> [Problem]:
After locating the line that contains "Learn More (779, 2168)" in the data below, set down exactly that line and each one after it through the line that contains "[Facebook] (149, 310)", and nothing more.

━━━━━━━━━━

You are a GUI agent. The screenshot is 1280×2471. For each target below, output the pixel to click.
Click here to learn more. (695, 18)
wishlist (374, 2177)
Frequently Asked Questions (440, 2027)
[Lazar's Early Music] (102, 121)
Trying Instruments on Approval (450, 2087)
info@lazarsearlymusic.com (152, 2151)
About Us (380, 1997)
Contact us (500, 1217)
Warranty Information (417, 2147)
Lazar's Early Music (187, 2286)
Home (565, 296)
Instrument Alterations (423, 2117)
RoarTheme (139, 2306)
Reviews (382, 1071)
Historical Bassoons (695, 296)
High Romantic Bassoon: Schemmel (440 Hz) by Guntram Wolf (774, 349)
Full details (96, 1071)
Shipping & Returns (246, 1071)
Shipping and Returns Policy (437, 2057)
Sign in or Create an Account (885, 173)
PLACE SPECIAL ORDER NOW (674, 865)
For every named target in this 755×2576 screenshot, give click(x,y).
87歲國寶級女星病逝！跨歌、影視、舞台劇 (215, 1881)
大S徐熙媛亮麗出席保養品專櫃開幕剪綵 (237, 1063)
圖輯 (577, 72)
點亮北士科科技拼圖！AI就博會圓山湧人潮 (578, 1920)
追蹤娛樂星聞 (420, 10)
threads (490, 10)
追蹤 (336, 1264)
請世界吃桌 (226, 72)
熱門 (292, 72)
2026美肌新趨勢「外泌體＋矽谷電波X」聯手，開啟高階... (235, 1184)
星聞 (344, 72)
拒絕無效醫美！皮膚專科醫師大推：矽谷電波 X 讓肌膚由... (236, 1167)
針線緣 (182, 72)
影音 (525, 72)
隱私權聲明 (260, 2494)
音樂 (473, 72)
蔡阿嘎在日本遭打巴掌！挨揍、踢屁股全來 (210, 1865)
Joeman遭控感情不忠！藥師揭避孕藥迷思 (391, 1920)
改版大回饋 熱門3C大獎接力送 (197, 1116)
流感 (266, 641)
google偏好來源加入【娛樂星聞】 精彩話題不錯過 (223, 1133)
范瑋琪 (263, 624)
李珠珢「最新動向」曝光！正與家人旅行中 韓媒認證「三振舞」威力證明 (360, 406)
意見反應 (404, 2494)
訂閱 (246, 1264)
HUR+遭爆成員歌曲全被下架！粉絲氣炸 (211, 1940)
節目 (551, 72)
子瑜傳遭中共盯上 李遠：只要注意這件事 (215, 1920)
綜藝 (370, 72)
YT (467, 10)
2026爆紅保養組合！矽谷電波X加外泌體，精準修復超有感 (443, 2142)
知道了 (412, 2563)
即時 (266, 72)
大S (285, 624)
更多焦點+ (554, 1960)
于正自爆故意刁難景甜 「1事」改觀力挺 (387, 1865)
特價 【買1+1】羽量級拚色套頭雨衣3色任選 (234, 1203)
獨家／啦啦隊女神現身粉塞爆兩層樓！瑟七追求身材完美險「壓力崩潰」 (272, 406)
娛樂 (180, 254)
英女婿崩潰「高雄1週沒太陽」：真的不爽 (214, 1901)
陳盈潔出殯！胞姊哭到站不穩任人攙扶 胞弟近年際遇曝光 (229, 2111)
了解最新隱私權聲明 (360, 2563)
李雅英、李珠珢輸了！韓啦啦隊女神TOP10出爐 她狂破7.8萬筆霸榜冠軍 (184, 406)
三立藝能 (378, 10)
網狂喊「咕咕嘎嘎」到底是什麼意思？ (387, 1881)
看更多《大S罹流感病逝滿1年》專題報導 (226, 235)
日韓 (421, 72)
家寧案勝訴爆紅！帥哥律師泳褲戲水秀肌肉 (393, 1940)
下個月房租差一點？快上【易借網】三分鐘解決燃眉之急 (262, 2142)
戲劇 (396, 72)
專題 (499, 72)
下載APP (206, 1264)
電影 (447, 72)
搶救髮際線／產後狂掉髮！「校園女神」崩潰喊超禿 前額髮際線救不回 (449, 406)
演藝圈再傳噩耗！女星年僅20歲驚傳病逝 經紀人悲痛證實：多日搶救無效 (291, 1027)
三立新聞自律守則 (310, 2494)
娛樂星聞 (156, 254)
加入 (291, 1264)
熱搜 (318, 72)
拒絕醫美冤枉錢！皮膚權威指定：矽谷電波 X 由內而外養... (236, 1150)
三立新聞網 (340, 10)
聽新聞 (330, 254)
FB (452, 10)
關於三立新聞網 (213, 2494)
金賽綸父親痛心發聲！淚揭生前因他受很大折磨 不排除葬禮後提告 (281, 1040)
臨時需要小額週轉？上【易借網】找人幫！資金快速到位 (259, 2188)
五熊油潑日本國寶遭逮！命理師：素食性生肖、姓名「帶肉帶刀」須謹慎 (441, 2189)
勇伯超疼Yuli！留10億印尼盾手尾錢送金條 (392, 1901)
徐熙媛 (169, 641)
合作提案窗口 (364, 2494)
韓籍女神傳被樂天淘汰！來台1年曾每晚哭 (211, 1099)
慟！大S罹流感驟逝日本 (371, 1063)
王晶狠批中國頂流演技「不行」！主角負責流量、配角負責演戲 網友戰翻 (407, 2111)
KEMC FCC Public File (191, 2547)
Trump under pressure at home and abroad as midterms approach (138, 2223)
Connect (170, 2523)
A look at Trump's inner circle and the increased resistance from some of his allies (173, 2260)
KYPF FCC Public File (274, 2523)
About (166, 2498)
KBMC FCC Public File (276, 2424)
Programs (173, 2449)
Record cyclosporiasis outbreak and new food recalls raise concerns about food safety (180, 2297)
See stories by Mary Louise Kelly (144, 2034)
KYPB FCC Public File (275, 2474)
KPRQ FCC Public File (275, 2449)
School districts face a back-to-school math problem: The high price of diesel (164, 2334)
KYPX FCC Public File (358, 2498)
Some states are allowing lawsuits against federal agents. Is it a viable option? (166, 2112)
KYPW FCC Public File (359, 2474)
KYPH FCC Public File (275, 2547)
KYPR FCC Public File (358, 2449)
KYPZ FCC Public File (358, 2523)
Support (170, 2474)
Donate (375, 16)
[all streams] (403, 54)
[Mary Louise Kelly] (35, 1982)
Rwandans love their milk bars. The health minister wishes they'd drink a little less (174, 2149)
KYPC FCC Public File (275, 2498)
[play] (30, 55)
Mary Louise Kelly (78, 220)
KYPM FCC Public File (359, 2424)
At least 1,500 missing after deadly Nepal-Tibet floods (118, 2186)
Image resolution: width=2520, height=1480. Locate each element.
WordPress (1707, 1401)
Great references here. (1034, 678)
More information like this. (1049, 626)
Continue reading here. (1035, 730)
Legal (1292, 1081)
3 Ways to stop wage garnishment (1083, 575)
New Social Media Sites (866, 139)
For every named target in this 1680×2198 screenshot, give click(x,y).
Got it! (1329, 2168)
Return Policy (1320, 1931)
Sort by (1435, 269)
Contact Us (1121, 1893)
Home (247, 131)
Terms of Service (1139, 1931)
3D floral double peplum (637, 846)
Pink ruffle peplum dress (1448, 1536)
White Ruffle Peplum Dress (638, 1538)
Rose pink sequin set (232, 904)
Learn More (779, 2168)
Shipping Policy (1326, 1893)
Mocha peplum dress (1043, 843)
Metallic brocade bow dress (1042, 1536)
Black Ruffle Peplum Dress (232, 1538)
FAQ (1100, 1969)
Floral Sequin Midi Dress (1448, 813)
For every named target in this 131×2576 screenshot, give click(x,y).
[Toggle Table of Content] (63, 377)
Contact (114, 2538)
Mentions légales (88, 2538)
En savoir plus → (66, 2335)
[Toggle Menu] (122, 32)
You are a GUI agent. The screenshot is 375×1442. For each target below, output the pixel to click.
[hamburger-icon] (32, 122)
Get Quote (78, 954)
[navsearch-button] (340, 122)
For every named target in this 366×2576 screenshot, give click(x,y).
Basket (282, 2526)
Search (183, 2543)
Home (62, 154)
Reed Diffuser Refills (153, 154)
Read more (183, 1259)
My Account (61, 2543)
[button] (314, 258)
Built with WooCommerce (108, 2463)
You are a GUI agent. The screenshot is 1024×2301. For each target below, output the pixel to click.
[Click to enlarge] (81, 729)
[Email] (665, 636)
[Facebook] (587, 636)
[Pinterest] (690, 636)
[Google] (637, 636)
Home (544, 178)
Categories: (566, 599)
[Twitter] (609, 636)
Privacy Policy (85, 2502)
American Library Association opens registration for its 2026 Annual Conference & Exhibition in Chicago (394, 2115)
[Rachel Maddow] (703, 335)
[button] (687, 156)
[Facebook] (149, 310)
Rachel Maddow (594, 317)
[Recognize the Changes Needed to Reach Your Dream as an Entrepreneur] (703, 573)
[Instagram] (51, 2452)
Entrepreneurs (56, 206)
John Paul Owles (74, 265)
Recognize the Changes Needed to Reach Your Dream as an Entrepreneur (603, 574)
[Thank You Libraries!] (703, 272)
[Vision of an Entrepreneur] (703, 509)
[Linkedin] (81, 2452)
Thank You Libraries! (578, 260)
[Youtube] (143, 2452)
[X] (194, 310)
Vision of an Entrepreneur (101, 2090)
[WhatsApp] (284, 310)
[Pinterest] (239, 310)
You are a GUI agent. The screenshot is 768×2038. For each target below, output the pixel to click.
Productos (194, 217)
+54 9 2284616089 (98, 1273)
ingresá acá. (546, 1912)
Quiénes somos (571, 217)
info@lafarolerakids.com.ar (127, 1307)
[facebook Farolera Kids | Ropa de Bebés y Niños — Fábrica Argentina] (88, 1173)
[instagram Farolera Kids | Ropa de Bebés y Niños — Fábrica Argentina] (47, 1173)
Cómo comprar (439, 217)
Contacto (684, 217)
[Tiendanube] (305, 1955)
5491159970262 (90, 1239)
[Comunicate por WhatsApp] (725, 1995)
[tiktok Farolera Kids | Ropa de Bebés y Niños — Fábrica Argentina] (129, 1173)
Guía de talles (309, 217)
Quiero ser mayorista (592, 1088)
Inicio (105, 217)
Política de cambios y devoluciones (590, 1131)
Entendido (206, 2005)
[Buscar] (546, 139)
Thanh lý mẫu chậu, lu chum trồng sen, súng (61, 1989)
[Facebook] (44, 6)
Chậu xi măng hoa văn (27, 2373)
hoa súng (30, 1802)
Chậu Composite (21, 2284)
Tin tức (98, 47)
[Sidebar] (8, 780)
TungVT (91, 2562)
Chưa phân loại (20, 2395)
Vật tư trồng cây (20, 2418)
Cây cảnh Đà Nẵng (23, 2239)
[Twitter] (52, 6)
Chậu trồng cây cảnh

━━━━━━━━━━

> [Solution for this problem]:
Learn More (779, 2168)
Shipping Policy (1326, 1893)
Mocha peplum dress (1043, 843)
Metallic brocade bow dress (1042, 1536)
Black Ruffle Peplum Dress (232, 1538)
FAQ (1100, 1969)
Floral Sequin Midi Dress (1448, 813)
For every named target in this 131×2576 screenshot, give click(x,y).
[Toggle Table of Content] (63, 377)
Contact (114, 2538)
Mentions légales (88, 2538)
En savoir plus → (66, 2335)
[Toggle Menu] (122, 32)
You are a GUI agent. The screenshot is 375×1442. For each target below, output the pixel to click.
[hamburger-icon] (32, 122)
Get Quote (78, 954)
[navsearch-button] (340, 122)
For every named target in this 366×2576 screenshot, give click(x,y).
Basket (282, 2526)
Search (183, 2543)
Home (62, 154)
Reed Diffuser Refills (153, 154)
Read more (183, 1259)
My Account (61, 2543)
[button] (314, 258)
Built with WooCommerce (108, 2463)
You are a GUI agent. The screenshot is 1024×2301. For each target below, output the pixel to click.
[Click to enlarge] (81, 729)
[Email] (665, 636)
[Facebook] (587, 636)
[Pinterest] (690, 636)
[Google] (637, 636)
Home (544, 178)
Categories: (566, 599)
[Twitter] (609, 636)
Privacy Policy (85, 2502)
American Library Association opens registration for its 2026 Annual Conference & Exhibition in Chicago (394, 2115)
[Rachel Maddow] (703, 335)
[button] (687, 156)
[Facebook] (149, 310)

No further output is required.